Answering those questions has been the role of the local advisory group, which was set up immediately after the 2017 general election. This group comprises the health system locally and centrally, leaders of the city and the region, Ngai Tahu, Waka Kotahi NZ Transport Agency, the University of Otago, Otago Polytechnic, Business South, Kainga Ora, representatives of Otago and Southland mayors, and anyone else who we think might add a bit of value.
The local advisory group has no budget, takes no formal decisions and exercises no authority. It is a clearing house, a forum to swap ideas and a safe place to shoot the breeze. If a plan of action seems sensible then it gets acted on by the relevant organisations. Some ideas work, some don’t.
From the outset the local advisory group, along with many others, has asked the question: how will we build such a large facility in a small city a long way from a large pool of labour? Of course, that question can be easily reframed from the opposite perspective: the Government is building us a new hospital.

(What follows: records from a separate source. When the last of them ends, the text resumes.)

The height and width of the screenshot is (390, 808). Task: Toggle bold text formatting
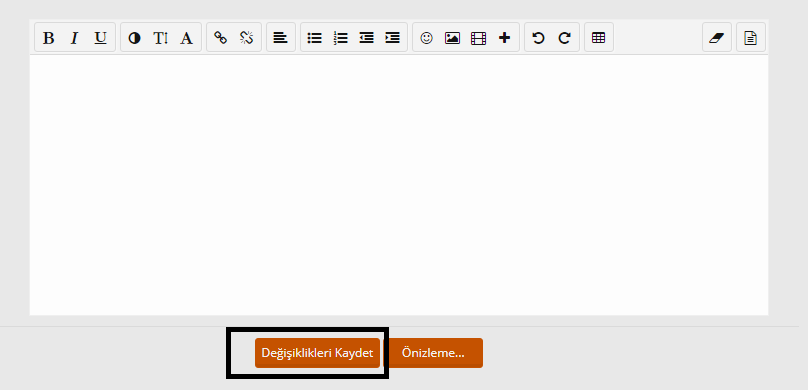[48, 38]
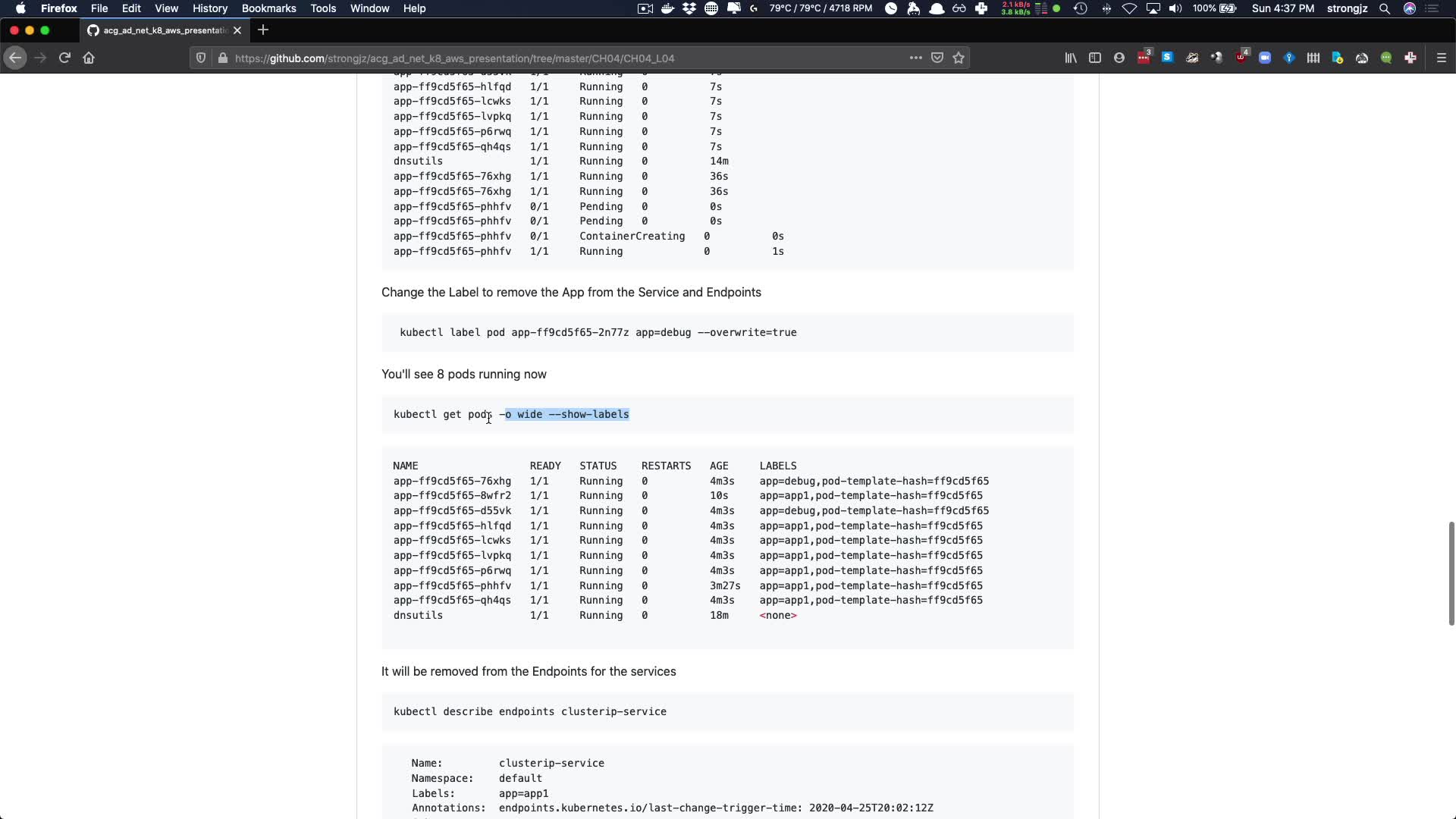Open the Firefox hamburger menu

[x=1442, y=58]
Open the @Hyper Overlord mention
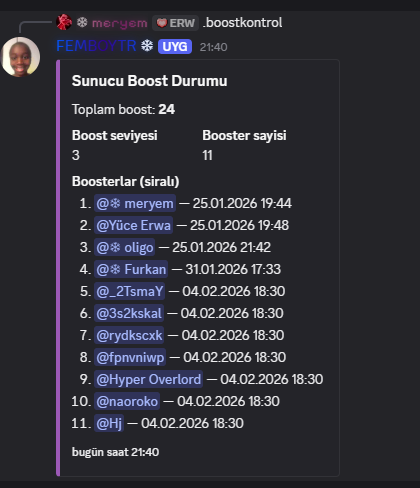Screen dimensions: 420x488 pos(149,379)
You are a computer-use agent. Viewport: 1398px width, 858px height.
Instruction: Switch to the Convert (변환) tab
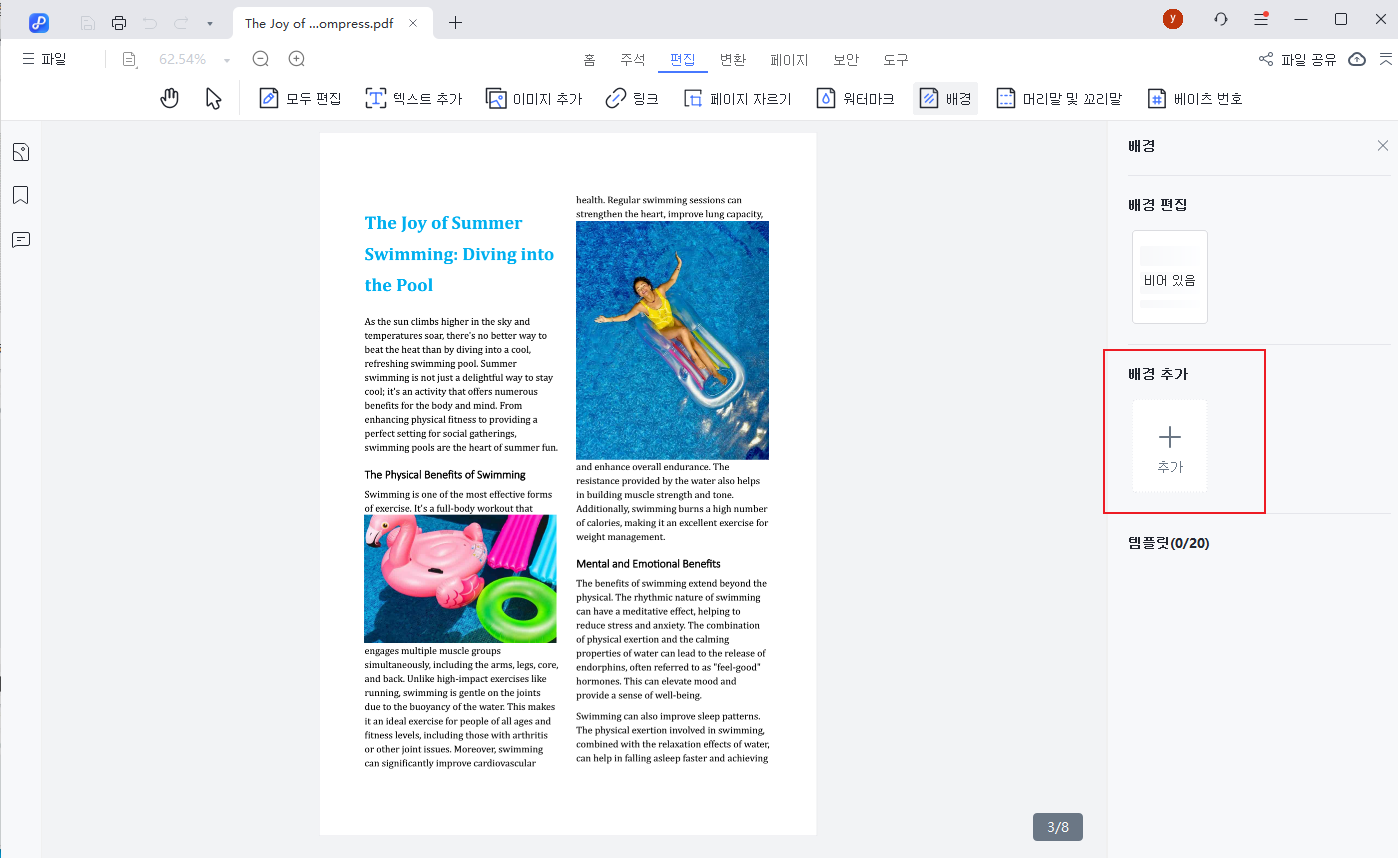pyautogui.click(x=733, y=60)
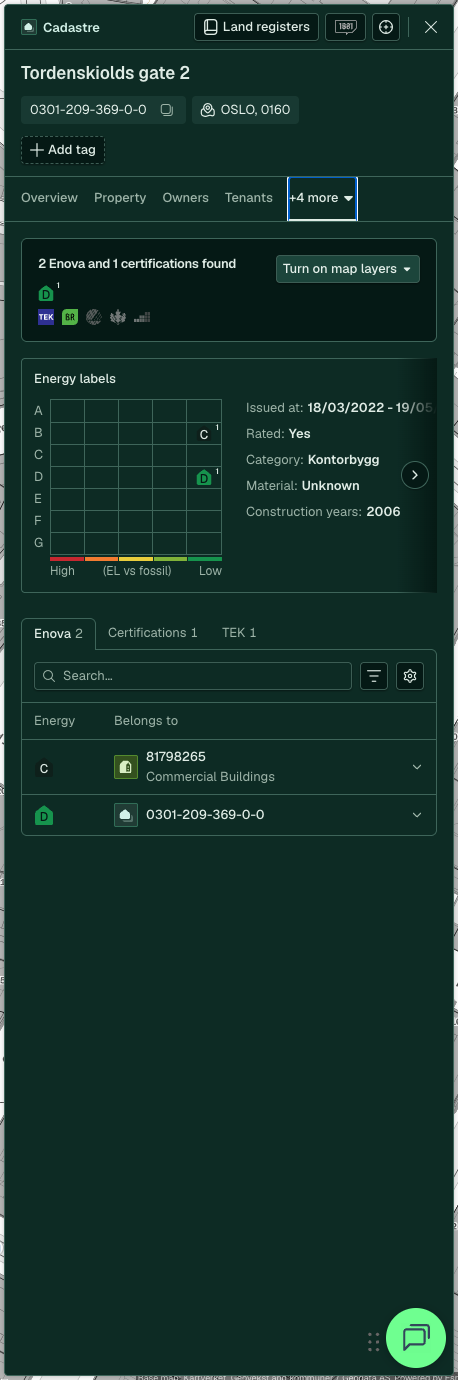Open the filter icon beside search
458x1380 pixels.
[374, 676]
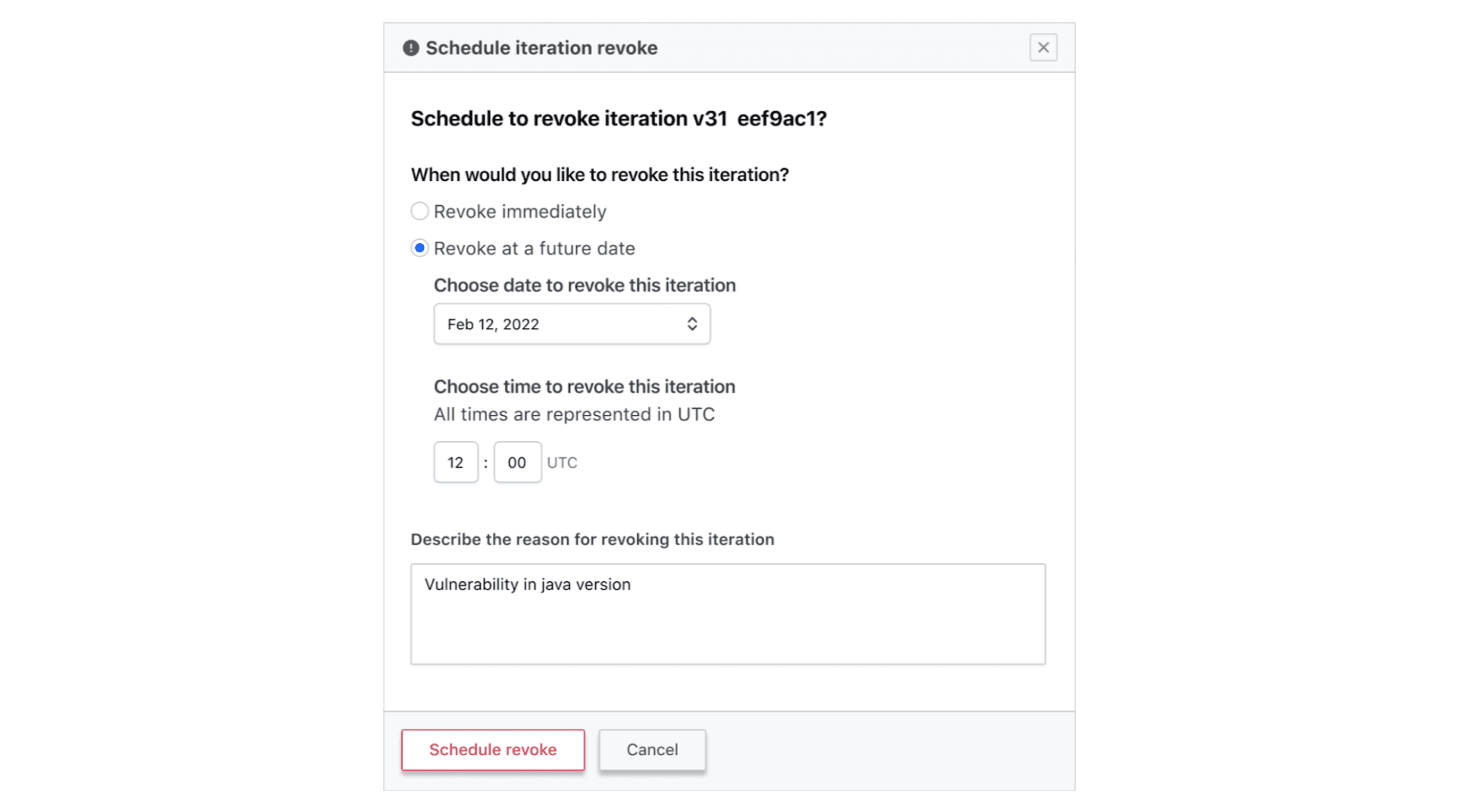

How do we maximise the economic and social benefit to local businesses and workers?
Progress is being made. The Government is funding a new trade training centre at Otago Polytechnic, due for completion next year. The Otago Chamber of Commerce, now Business South, hosted a group of businesses and agencies to research the labour supply and labour demand in the region. The response to that research was to establish a skills hub called Workforce Central Dunedin.
Workforce Central Dunedin is still in its infancy because construction of the first building, outpatients, has only recently begun. It has engaged with schools, firms, non-governmental organisations and government agencies across the region, to ensure that people know what skills are likely to be needed when, and to encourage people to consider construction as a career choice, especially underrepresented groups such as Maori and Pasifika business, the disability sector, or women.
A year from now we can expect Workforce Central Dunedin to be hard at it. There will be new hires to induct, in partnership with contractors or subcontractors; there will be identified skills shortages to address; and there will already be recruitment challenges and retention challenges. There will be career planning to facilitate, suicide prevention courses to arrange and leaders to identify and support. Local businesses will need to be supported, often just with timely information. Workforce Central Dunedin will need to think outside the square about engaging the prisoner or ex-prisoner workforce, and how to tap the casual student workforce.
Workforce Central Dunedin will work best if it partners for help with social agencies, government departments, local business and the main contractors. It is getting that help. To date there is no shortage of moral support, financial support, in kind or practical support.
For all that support, Workforce Central Dunedin will only ever be partly successful.
This is because, especially during the peak construction period on the large inpatients building, we expect we will have to import labour from the North Island, the Philippines, Ireland, wherever. To the extent we need to import workers we will need to be able to provide them with housing.
Of course, some of the workforce that the project will need is already living and working in Dunedin.
The University of Otago’s new Faculty of Dentistry (often known as the dental school) and the new Te Rangihiroa residential college in Albany St are recent construction projects, and there is the new ACC building and the Hillside redevelopment to complete in the next year or so.
If we can get this right we will have grown a construction workforce that will subsequently meet the needs of other local construction projects, especially at the university, or can help meet the specialist needs of other hospital builds elsewhere in New Zealand.
We will have introduced more women to construction, grown local businesses including Maori and Pasifika businesses, reduced the unemployment rate still further, reduced the recidivism rate at the prison and reduced the reliance on imported labour.